◆ Task instructions
From the line that contains "This screenshot has width=1305, height=924." to the last line of the data below, transcribe every line exactly. Do not include the pictures.

◆ Data records

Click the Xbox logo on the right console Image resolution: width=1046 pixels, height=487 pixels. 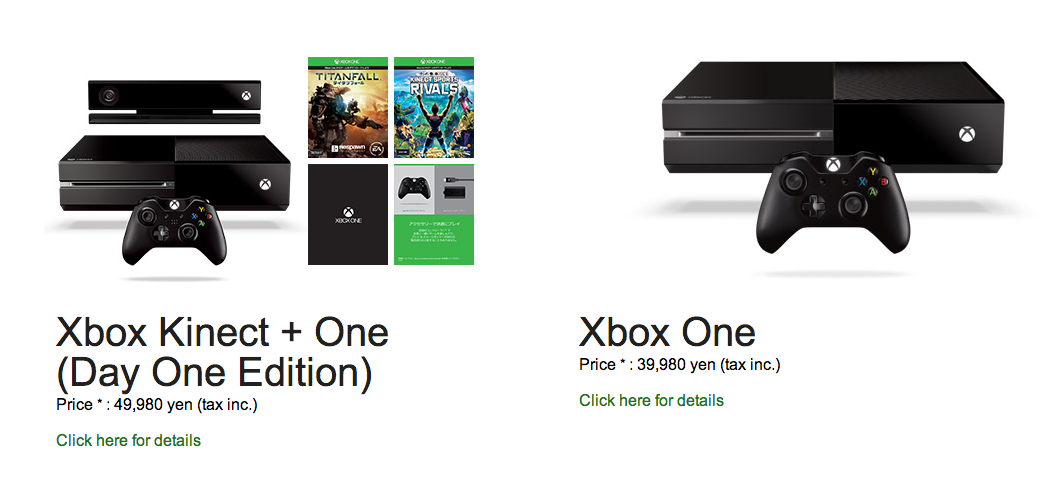pyautogui.click(x=966, y=133)
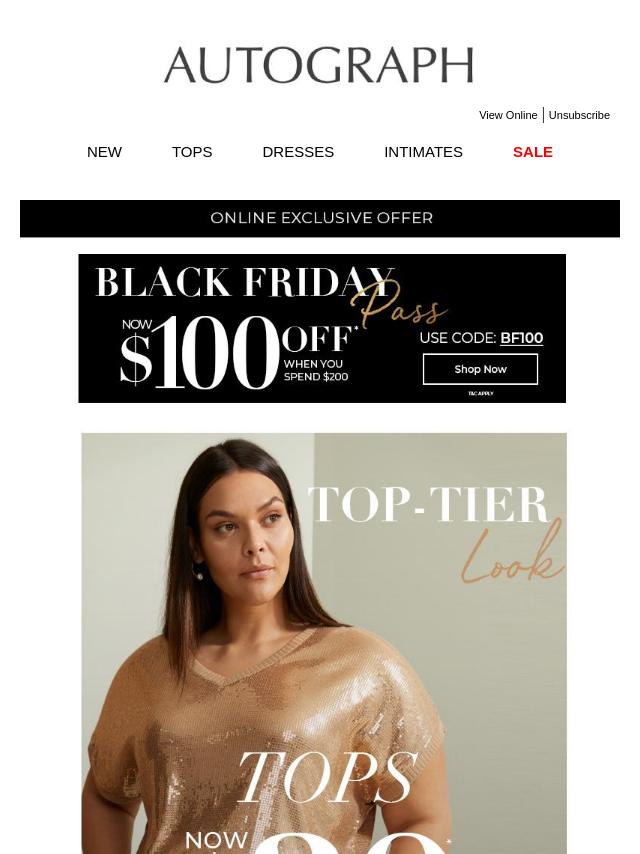Click the BF100 promo code text

[521, 338]
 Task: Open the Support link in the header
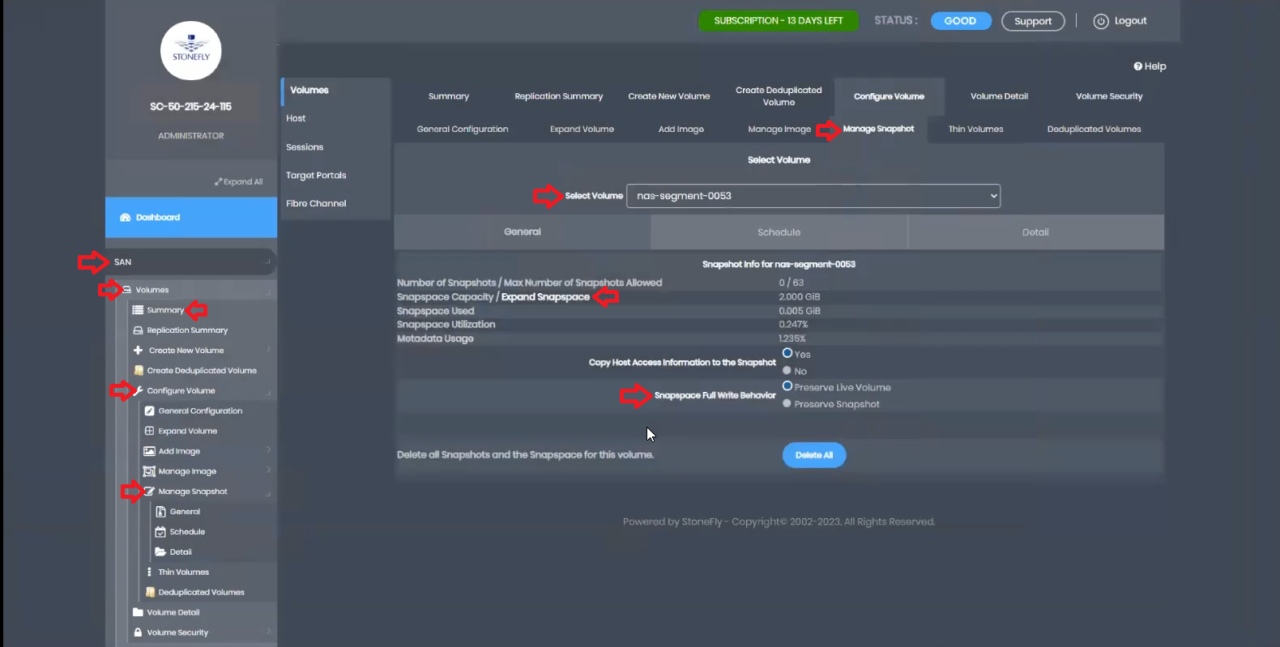pyautogui.click(x=1032, y=20)
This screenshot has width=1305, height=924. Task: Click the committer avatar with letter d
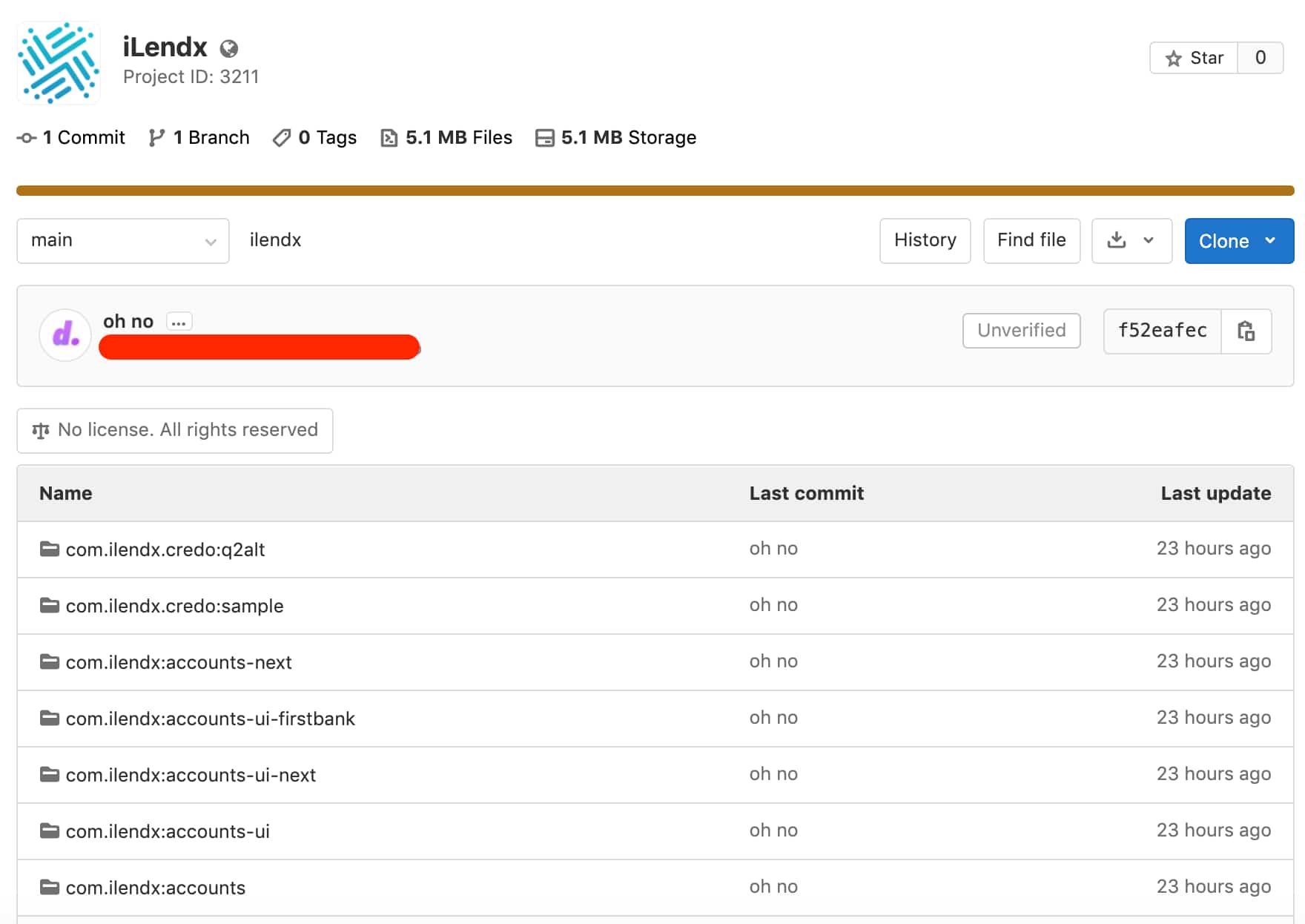coord(65,334)
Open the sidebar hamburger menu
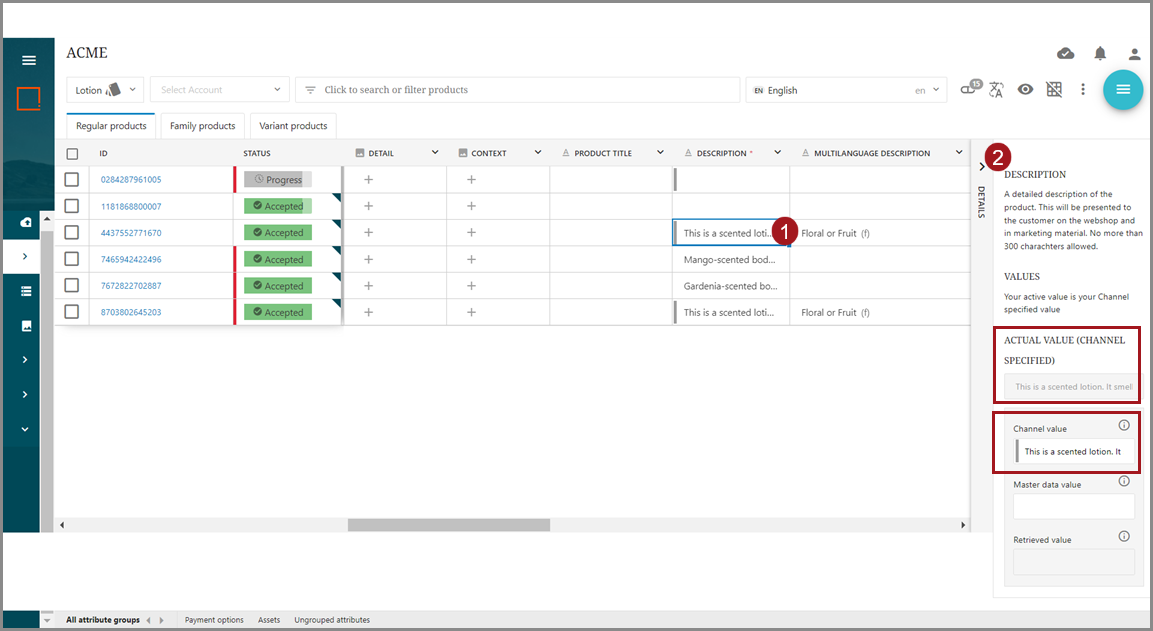Image resolution: width=1153 pixels, height=631 pixels. (29, 60)
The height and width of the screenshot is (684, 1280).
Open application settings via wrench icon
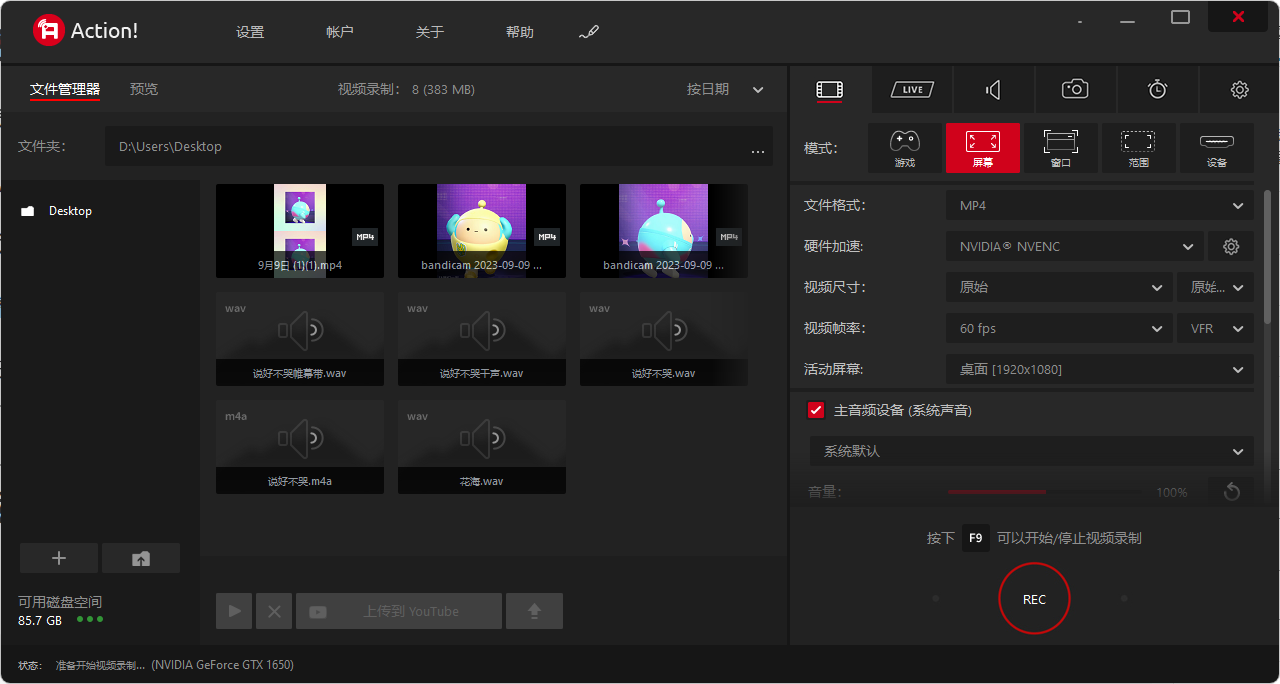point(589,31)
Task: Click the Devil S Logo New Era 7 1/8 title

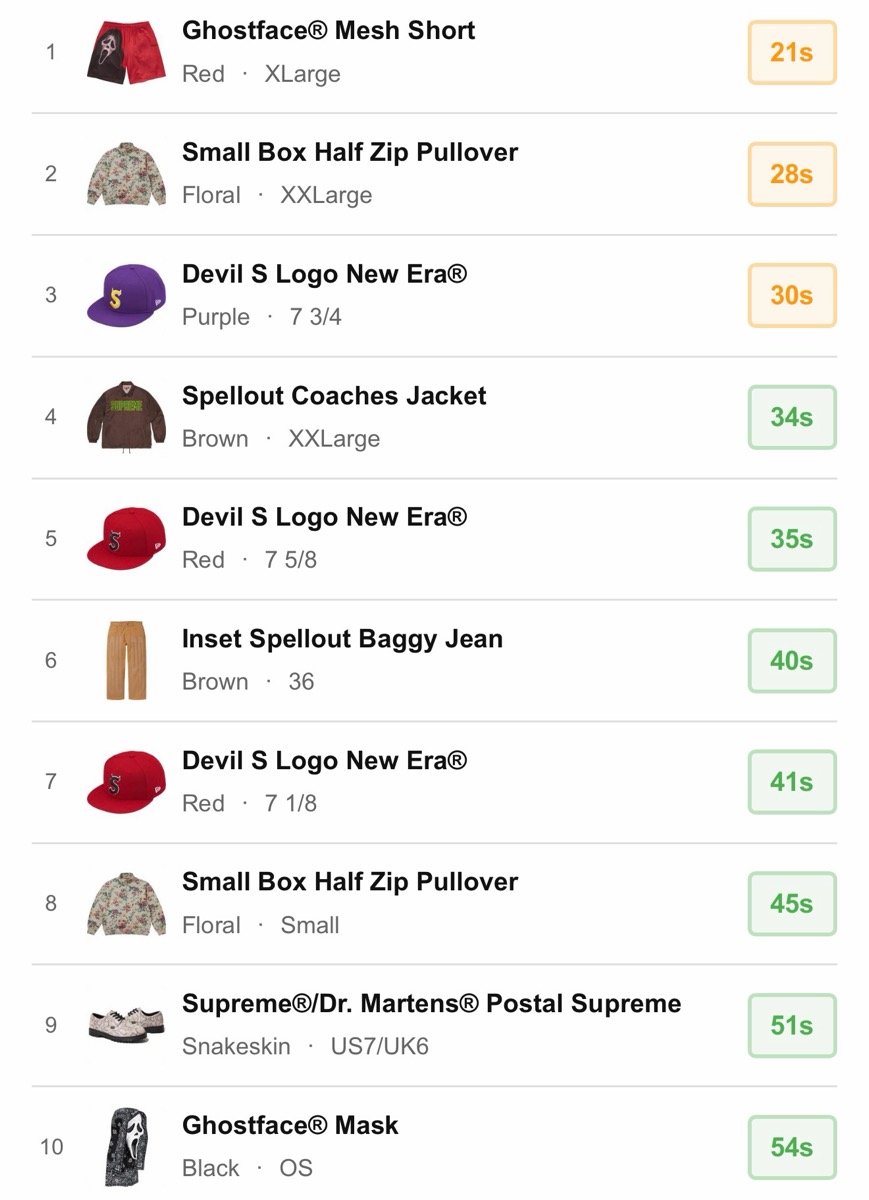Action: pyautogui.click(x=324, y=761)
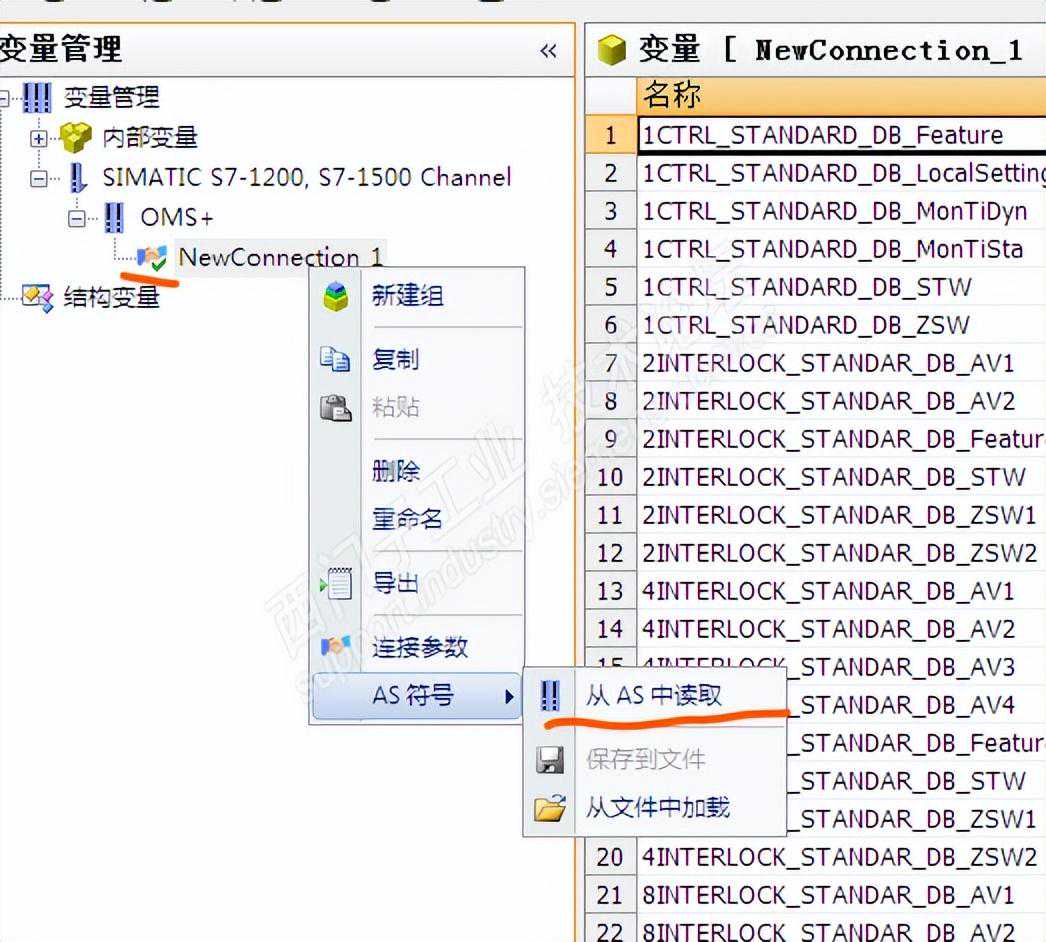This screenshot has width=1046, height=942.
Task: Click the 内部变量 yellow cubes icon
Action: tap(75, 137)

◆ Result of this task
This screenshot has width=1305, height=924. Task: Click the committer avatar with letter d
coord(65,334)
Open the sidebar hamburger menu
Image resolution: width=1153 pixels, height=631 pixels. (29, 60)
The height and width of the screenshot is (684, 1280).
Open application settings via wrench icon
point(589,31)
Task: Click the Devil S Logo New Era 7 1/8 title

Action: pyautogui.click(x=324, y=761)
This screenshot has width=1046, height=942.
Task: Click the 内部变量 yellow cubes icon
Action: tap(75, 137)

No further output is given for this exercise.